Ground Awareness in Deep Learning for Large Outdoor Point Cloud Segmentation
This work addresses the challenge of accurate point cloud segmentation in remote sensing for urban areas, but it is incremental as it applies an existing method with a new feature.
The paper tackled the problem of improving semantic segmentation of large outdoor point clouds by integrating relative elevation data, resulting in consistent performance gains, including a 3.7 percentage point increase in average F1 score on the Hessigheim dataset.

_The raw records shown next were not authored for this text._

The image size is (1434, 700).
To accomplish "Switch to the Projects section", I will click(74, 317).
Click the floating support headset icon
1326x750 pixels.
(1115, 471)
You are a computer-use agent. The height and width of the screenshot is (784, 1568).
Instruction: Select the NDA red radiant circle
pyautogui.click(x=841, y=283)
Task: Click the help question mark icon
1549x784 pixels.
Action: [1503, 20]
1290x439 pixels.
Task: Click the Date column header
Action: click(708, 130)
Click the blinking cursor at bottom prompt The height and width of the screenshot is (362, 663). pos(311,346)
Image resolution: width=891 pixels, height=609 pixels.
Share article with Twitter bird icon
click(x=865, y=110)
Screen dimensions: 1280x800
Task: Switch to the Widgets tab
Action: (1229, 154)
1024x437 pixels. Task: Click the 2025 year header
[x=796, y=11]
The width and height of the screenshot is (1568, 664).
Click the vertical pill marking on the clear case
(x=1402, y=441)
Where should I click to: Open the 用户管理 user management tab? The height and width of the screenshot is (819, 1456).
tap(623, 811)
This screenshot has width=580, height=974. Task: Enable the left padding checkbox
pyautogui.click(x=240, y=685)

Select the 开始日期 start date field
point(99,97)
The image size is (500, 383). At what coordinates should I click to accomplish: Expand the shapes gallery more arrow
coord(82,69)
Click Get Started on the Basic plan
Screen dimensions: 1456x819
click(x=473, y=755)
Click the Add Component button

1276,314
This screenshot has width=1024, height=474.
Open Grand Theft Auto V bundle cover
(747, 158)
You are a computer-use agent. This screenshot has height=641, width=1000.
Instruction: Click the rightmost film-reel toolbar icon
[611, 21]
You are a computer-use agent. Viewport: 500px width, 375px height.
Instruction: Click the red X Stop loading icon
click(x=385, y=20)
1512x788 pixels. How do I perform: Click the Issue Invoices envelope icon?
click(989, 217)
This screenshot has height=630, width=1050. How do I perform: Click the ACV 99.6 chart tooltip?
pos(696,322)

This paper presents an analysis of utilizing elevation data to aid outdoor point cloud semantic segmentation through existing machine-learning networks in remote sensing, specifically in urban, built-up areas. In dense outdoor point clouds, the receptive field of a machine learning model may be too small to accurately determine the surroundings and context of a point. By computing Digital Terrain Models (DTMs) from the point clouds, we extract the relative elevation feature, which is the vertical distance from the terrain to a point. RandLA-Net is employed for efficient semantic segmentation of large-scale point clouds. We assess its performance across three diverse outdoor datasets captured with varying sensor technologies and sensor locations. Integration of relative elevation data leads to consistent performance improvements across all three datasets, most notably in the Hessigheim dataset, with an increase of 3.7 percentage points in average F1 score from 72.35% to 76.01%, by establishing long-range dependencies between ground and objects. We also explore additional local features such as planarity, normal vectors, and 2D features, but their efficacy varied based on the characteristics of the point cloud. Ultimately, this study underscores the important role of the non-local relative elevation feature for semantic segmentation of point clouds in remote sensing applications.